(Entries on where items appear)
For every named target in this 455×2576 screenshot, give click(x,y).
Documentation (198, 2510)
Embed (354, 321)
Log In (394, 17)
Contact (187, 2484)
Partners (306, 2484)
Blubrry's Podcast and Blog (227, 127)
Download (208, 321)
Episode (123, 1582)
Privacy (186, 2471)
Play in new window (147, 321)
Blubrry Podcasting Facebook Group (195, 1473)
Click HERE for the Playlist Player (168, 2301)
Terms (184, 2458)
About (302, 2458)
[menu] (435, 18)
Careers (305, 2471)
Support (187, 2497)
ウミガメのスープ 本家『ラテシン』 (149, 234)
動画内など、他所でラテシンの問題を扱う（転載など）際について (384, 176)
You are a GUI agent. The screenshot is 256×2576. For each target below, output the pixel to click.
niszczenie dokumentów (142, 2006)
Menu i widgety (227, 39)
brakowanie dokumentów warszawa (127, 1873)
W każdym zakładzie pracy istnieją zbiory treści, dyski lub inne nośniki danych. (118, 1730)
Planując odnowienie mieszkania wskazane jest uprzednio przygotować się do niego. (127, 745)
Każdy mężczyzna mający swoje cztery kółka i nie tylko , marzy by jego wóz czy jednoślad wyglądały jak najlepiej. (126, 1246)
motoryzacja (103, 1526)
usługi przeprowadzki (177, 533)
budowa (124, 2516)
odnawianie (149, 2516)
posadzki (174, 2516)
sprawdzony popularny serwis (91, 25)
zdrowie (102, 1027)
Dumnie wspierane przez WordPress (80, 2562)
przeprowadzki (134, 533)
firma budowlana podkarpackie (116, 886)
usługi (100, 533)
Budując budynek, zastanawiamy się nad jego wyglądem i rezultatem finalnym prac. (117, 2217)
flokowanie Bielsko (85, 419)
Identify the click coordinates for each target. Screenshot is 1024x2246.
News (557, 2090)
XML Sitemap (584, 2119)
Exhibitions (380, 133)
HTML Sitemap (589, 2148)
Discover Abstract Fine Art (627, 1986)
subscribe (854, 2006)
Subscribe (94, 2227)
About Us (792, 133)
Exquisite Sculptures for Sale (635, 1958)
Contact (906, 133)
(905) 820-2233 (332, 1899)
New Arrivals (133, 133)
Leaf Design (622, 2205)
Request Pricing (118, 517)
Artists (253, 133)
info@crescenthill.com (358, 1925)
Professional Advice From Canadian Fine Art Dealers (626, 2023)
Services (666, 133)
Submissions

◆ What is expected: Return every line of the records above exactly as it stands, without changing anything.

◆ Full output:
For every named target in this 455×2576 screenshot, give click(x,y).
Documentation (198, 2510)
Embed (354, 321)
Log In (394, 17)
Contact (187, 2484)
Partners (306, 2484)
Blubrry's Podcast and Blog (227, 127)
Download (208, 321)
Episode (123, 1582)
Privacy (186, 2471)
Play in new window (147, 321)
Blubrry Podcasting Facebook Group (195, 1473)
Click HERE for the Playlist Player (168, 2301)
Terms (184, 2458)
About (302, 2458)
[menu] (435, 18)
Careers (305, 2471)
Support (187, 2497)
ウミガメのスープ 本家『ラテシン』 (149, 234)
動画内など、他所でラテシンの問題を扱う（転載など）際について (384, 176)
You are a GUI agent. The screenshot is 256×2576. For each target below, output the pixel to click.
niszczenie dokumentów (142, 2006)
Menu i widgety (227, 39)
brakowanie dokumentów warszawa (127, 1873)
W każdym zakładzie pracy istnieją zbiory treści, dyski lub inne nośniki danych. (118, 1730)
Planując odnowienie mieszkania wskazane jest uprzednio przygotować się do niego. (127, 745)
Każdy mężczyzna mający swoje cztery kółka i nie tylko , marzy by jego wóz czy jednoślad wyglądały jak najlepiej. (126, 1246)
motoryzacja (103, 1526)
usługi przeprowadzki (177, 533)
budowa (124, 2516)
odnawianie (149, 2516)
posadzki (174, 2516)
sprawdzony popularny serwis (91, 25)
zdrowie (102, 1027)
Dumnie wspierane przez WordPress (80, 2562)
przeprowadzki (134, 533)
firma budowlana podkarpackie (116, 886)
usługi (100, 533)
Budując budynek, zastanawiamy się nad jego wyglądem i rezultatem finalnym prac. (117, 2217)
flokowanie Bielsko (85, 419)
Identify the click coordinates for each target. Screenshot is 1024x2246.
News (557, 2090)
XML Sitemap (584, 2119)
Exhibitions (380, 133)
HTML Sitemap (589, 2148)
Discover Abstract Fine Art (627, 1986)
subscribe (854, 2006)
Subscribe (94, 2227)
About Us (792, 133)
Exquisite Sculptures for Sale (635, 1958)
Contact (906, 133)
(905) 820-2233 (332, 1899)
New Arrivals (133, 133)
Leaf Design (622, 2205)
Request Pricing (118, 517)
Artists (253, 133)
info@crescenthill.com (358, 1925)
Professional Advice From Canadian Fine Art Dealers (626, 2023)
Services (666, 133)
Submissions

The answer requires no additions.